Top of Entries supplied

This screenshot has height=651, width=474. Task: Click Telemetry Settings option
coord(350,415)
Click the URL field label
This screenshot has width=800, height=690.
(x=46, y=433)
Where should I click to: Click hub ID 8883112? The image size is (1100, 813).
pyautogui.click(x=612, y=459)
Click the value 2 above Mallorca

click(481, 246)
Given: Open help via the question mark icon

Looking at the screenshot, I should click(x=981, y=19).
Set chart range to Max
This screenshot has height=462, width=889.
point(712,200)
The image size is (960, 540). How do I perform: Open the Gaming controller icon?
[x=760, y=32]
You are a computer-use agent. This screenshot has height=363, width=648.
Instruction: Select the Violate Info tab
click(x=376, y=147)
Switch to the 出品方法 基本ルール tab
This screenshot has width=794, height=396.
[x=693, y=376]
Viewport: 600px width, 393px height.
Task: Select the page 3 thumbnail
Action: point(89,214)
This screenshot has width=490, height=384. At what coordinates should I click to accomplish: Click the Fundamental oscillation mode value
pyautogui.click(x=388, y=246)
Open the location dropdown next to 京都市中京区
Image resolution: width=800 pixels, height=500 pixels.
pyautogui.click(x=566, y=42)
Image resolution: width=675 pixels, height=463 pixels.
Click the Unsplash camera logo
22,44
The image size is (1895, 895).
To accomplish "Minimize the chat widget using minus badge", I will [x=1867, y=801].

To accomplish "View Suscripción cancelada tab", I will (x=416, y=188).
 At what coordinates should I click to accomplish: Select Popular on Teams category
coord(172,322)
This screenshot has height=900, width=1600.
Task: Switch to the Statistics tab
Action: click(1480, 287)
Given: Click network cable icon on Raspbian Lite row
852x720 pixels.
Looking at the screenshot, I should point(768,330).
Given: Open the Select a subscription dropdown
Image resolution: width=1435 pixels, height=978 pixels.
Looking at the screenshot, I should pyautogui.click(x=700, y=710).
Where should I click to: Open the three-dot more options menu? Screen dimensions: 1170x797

Bottom of Entries supplied

About this exercise: Among the lines above, list those that contain the word "dropdown".

Exercise response:
Open the location dropdown next to 京都市中京区
Given: Open the Select a subscription dropdown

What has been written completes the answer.